■ PROBLEM STATEMENT: Report each line of the records below that holds the word "with".

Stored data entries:

┌──

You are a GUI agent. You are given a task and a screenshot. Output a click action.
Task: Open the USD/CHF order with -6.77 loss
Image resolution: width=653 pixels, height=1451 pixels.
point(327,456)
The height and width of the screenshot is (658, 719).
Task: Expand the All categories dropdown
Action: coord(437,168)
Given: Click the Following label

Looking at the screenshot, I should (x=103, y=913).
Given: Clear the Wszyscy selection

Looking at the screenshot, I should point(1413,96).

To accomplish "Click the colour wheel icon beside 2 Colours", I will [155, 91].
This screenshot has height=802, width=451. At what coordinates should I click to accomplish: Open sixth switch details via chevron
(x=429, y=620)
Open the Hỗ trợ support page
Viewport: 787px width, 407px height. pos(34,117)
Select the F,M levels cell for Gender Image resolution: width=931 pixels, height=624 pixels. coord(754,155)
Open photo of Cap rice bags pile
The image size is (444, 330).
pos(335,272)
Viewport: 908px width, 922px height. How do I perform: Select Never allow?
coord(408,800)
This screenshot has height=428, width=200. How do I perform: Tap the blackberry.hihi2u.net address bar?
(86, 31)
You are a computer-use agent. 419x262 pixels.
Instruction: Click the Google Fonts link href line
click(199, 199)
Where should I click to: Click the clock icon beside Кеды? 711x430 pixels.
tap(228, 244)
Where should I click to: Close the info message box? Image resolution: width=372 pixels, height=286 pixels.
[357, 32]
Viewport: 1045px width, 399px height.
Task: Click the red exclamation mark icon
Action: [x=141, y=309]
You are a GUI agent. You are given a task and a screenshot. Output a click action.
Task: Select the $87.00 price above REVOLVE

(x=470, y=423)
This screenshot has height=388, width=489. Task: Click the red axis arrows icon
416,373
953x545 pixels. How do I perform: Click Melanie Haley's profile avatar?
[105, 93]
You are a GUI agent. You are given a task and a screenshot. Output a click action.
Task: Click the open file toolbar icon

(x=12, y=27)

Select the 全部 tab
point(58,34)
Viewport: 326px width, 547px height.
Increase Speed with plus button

└──

■ RESULT OF THE EXERCISE:
Task: Open the USD/CHF order with -6.77 loss
Increase Speed with plus button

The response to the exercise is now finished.